Il faudra alors que le juge administratif règle les litiges qui pourraient survenir sur ce point et tranche, à cette occasion, la question de savoir si la loi permet au président du conseil général, (ce que nous ne croyons pas) de refuser par principe, et donc, dans tous les cas, un agrément pour l’accueil de trois personnes âgées ou handicapées adultes.

2-1-4. Les agréments valent d’un département à l’autre :

“En cas de changement de résidence”,enfin, “l’agrément demeure valable sous réserve d’une déclaration préalable auprès du président du conseil général du nouveau lieu de résidence qui s’assure que les conditions” d’accueil “sont remplies”(article L.441-1 nouveau).

Cette disposition qui n’existait pas jusqu’à présent constitue à la fois une garantie pour les accueillants familiaux et un garde-fou à l’endroit des départements qui voudraient se montrer trop restrictifs à l’égard de l’accueil familial et pourraient se voir imposer des accueillants familiaux venus d’autres départements.

2-2. Le contrat d’accueil et le statut des accueillants familiaux sont précisés, ce qui devrait permettre une amélioration substantielle de la situation de ces professionnels :

2-2-1. Le “contrat d’accueil” est précisé et devient “national” :

Ce contrat, qui faisait l’objet des anciens articles L.441-2 et L.443-1 du CASF, était jusqu’alors très “rustique”. Il devait, certes, être écrit, mais ne relevait pas des dispositions du code du travail. Il devait être conforme “aux stipulations de contrats types établis par le conseil général” précisant notamment :

“1° la durée de la période d’essai pendant laquelle les parties peuvent librement mettre fin au contrat qu’elles ont signé ;

2° Les conditions dans lesquelles les parties, passé la période d’essai, peuvent modifier, suspendre, interrompre ou dénoncer le contrat, et notamment les effets du défaut d’assurance, le délai de prévenance, ainsi que les indemnités compensatrices qui seront éventuellement dues”.

Le nouveau contrat est beaucoup exigeant et devient national, ce que souhaitaient les accueillants familiaux soucieux d’échapper à la férule des conseils généraux.

L’article L.442-1, dans lequel figurent désormais les dispositions relatives au “contrat d’accueil” prévoit, en effet, que “ce contrat est conforme aux stipulations d’un contrat type établi par voie réglementaire” (c’est-à-dire, sans doute un arrêté du ministre chargé des affaires sociales) après avis des représentants des présidents de conseil général.

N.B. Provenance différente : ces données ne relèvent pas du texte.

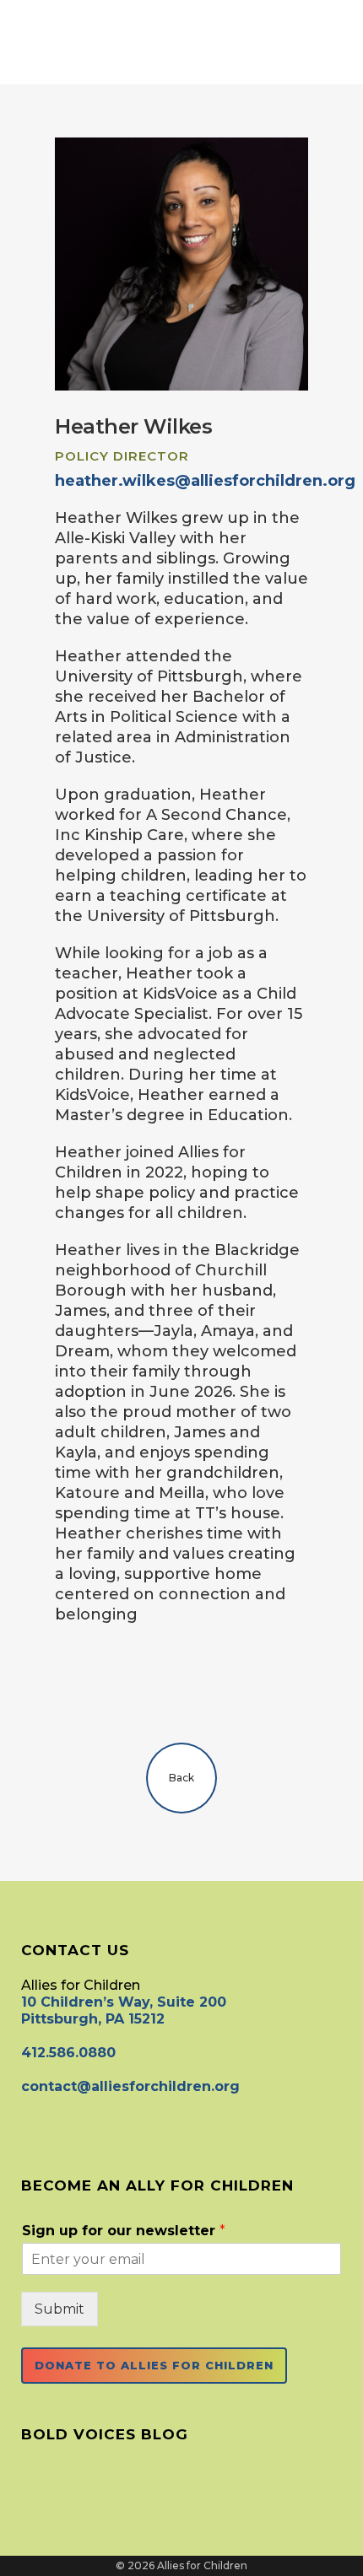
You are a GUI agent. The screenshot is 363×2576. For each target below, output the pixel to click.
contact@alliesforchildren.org (130, 2086)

Ce contrat précise la nature ainsi que les conditions matérielles et financières de l’accueil. Il prévoit notamment :

1° Une rémunération journalière des services rendus ainsi qu’une indemnité de congé calculée conformément aux dispositions de l’article L.223-11 du code du travail” (lequel prévoit, notamment que “l’indemnité afférente...est égale au dixième de la rémunération totale perçue par le salarié au cours de la période de référence) ;

2° Le cas échéant, une indemnité en cas de sujétions particulières ;

3° Une indemnité représentative des frais d’entretien courant de la personne accueillie ;

4° Une indemnité représentative de mise à disposition de la ou des pièces réservées à la personne accueillie.

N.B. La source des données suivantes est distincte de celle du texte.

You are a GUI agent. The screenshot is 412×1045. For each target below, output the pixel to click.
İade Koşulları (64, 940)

La rémunération ainsi que les indemnités visées au 1° et 2° obéissent au même régime fiscal et de cotisations sociales obligatoires que celui des salaires. Cette rémunération, qui ne peut être inférieure à un minimum fixé par décret et évolue comme le salaire minimum de croissance..., donne lieu au versement d’un minimum de cotisations permettant la validation des périodes considérées pour la détermination du droit à pension conformément aux dispositions du premier alinéa de l’article L.351-2 du code de la sécurité sociale. Les indemnités mentionnées respectivement aux 2° et 3° sont comprises entre un minimum et un maximum fixés par décret. Les montants minimaux sont revalorisés conformément à l’évolution des prix à la consommation. Ce contrat prévoit également les droits et obligations des parties ainsi que les droits en matière de congés annuels des accueillants familiaux et les modalités de remplacement de ceux-ci”.

2-2-2. Sur la base du contrat rénové, “socle” d’un vrai statut, la situation des accueillants familiaux devrait être substantiellement améliorée :

Le cadre du nouveau contrat “de travail” précisé, demeure la question de savoir dans quelle proportion la situation des accueillants familiaux va se trouver améliorée.

Si l’on en croit les chiffres donnés par l’UNAFA au terme des négociations qu’elle a menées au nom des accueillants familiaux, la rémunération minimum par personne accueillie ne saurait être inférieure à un montant mensuel équivalent à 69 heures 54 de S.M.I.C., soit 463, 49 € bruts (3 040,29 F), montant auquel il faut ajouter 46, 35 € au titre des congés payés.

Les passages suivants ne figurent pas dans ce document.